ETA: Can there be actual physical damage or harm by NOT eating the products passed off as nutritional today? Really? Forget the gluten for the moment, think about the additives, preservatives, the bromide on most baked goods. By informing just the general public would be helpful, imo!! And I read somewhere that "No humans fully digest gluten" Could it be all the other "junk" mixed in too that we are getting sensitive to? Food for thought

[Takala]

I don't do real life ones, I don't know if they could take the beatings I would administer with the cane I used to have to use to walk with, if some clown told me I was being a lifestyle dilettante moshing on their Serious Auto Immune Disease diagnosis.

Then I would sneak out to the parking lot and chock their wheels with a loaf of Ener- G. That would show them. Tapioca. It's not just for pudding.

[Rowena]

So I can see where you are coming from. I would hate to attend a support group with someone who only thinks they are Celiac. I myself am not Celiac, according to a blood test at anyrate, but I do have an official diagnosis of gluten-intolerance, after my doctor saw what the diet did for me. But I think, correct me if I am wrong, your problem isn't the fact they ain't diagnosed with Celiac, its that they are DOING their own diagnoses and then leading a group based on their experience, and not necessarily with fact. Yes, that would annoy the hell outta me. I don't want experiences when I go to a support group. I want facts and answers to my questions. Sure experiences are nice, but really in the end, this is a trial and error with your basis being made by facts.

Beyond that, I have not attended a support group, because I can only find one around here, and it doesn't meet very often. I personally would like more from a support group than "How to plan for the holidays." Or other special meetings. Not to mention the meetings aren't at a regular time. The two I noticed were on different weekdays, and I think at different times. I want something a little more reliable than that. Plus I would probably get SO fed up with them anyway. I personally just prefer to go here. The information is reliable and up to date. And lots of stories and recipes and such to help me cope. THIS is my support group. Not to mention, its easier to focus on things I actually care about here than in a live support group.

By the way, Takala, I love that "Tapioca. It's not just for pudding." I am so stealing that.

[catarific]

I wish there were a support group near me or people in my area I could speak with by phone.

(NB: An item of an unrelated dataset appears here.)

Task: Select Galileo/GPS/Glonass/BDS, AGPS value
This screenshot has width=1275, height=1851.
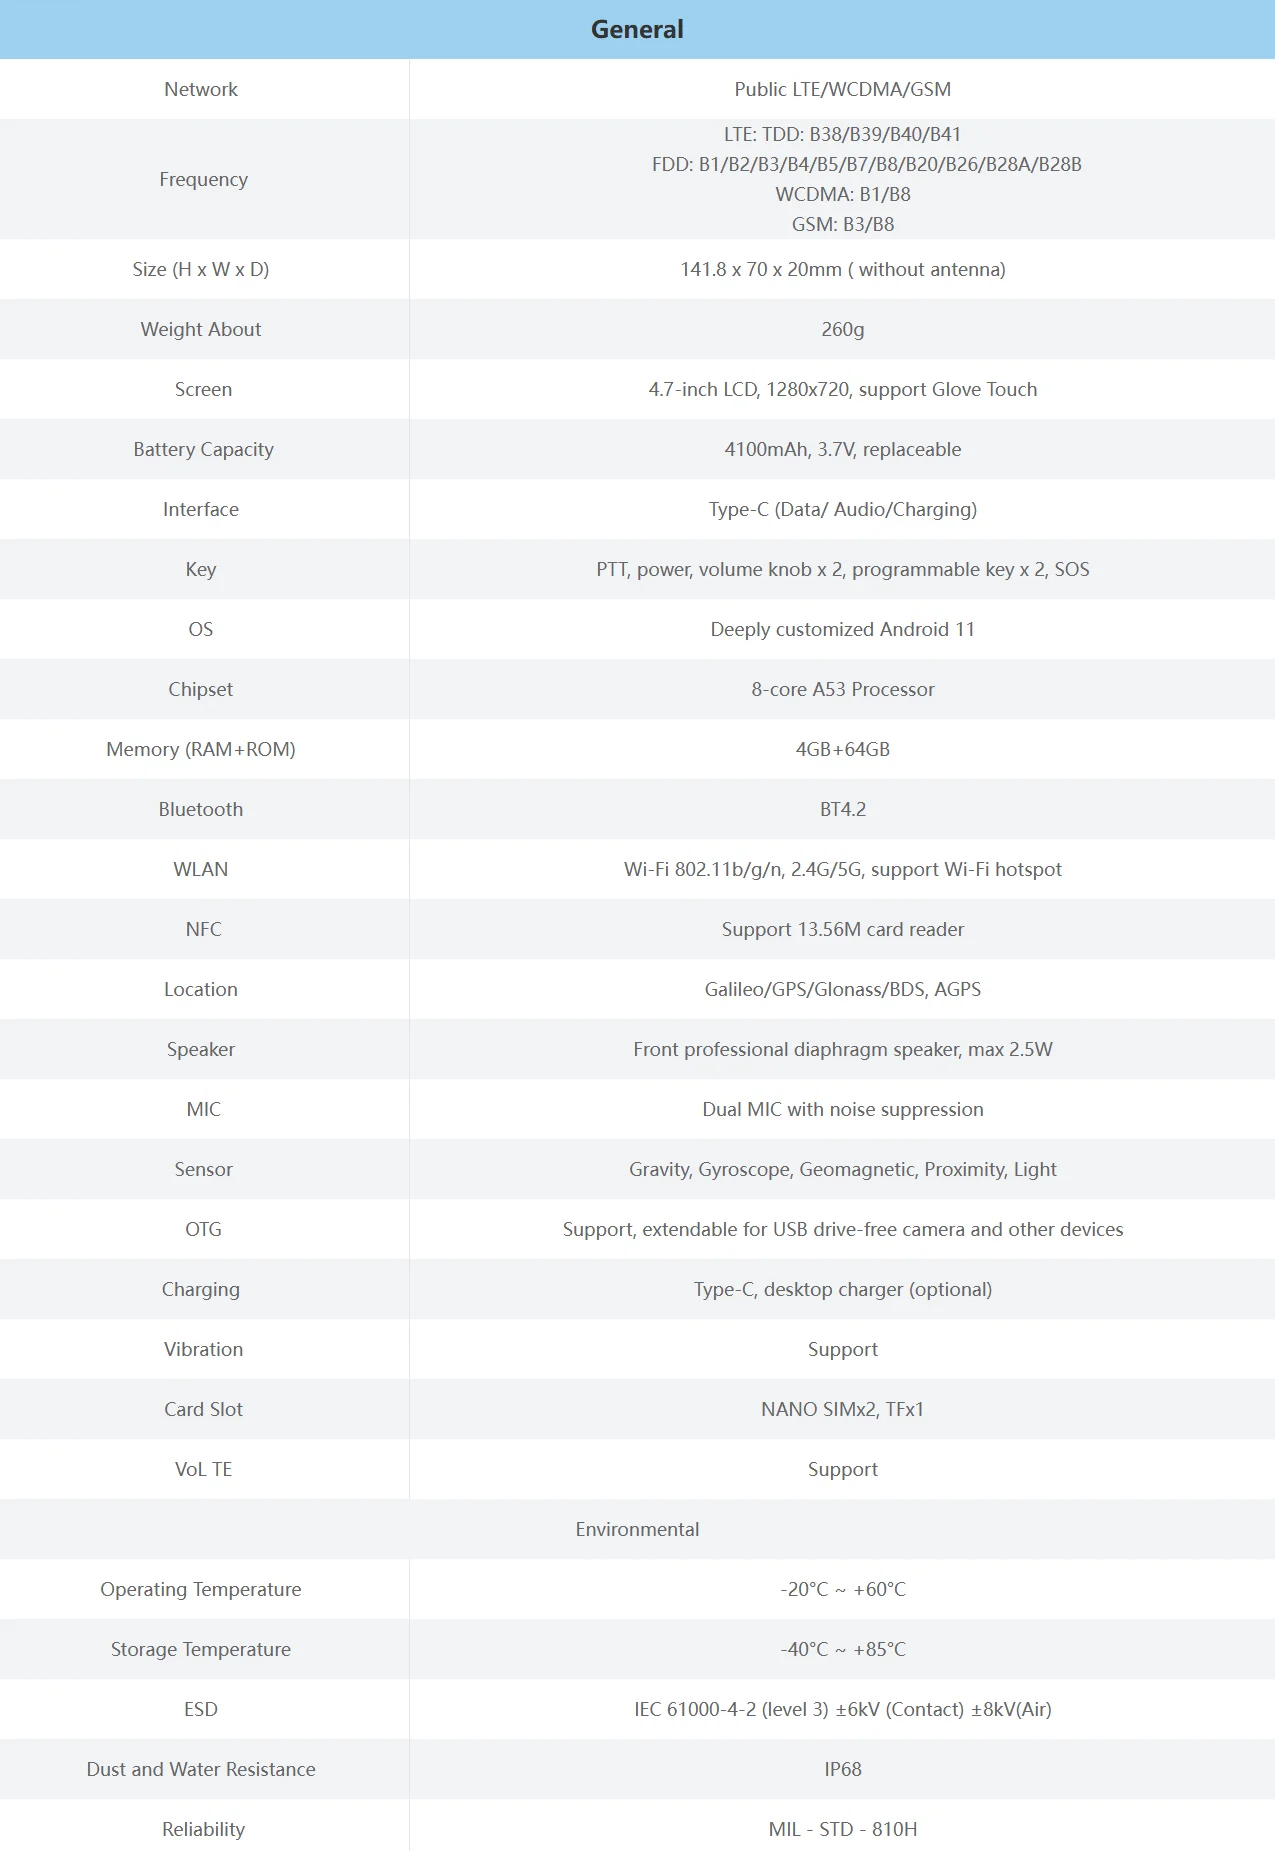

You know to discuss where to eat, where to shop for gluten free products, maybe recommend a good gastroenterologist who understood celiac and/or gluten intolerance in the area, etc. My support group is all of you and I am truly blessed to be here. My husband is very supportive and helps me shop and eat right - but it sure would be nice to have someone close who really understood the hurdles.

[runningcrazy]

If you don't like your support group you don't need to stay. I am not a diagnosed celiac but I take the diet extremely seriously and I react to even little crumbs. I know just as much about being gluten free/celiac then any other person celiac or not, following the diet. I think if someone has enough time/energy to make a support group they obviously care a lot about the gluten free lifestyle, and try their best to help others. If they aren't working out for you, you can always find a new one or just get on with the diet without the help of others. Personally I visit this website just periodically when I'm bored, I get along fine without a support group.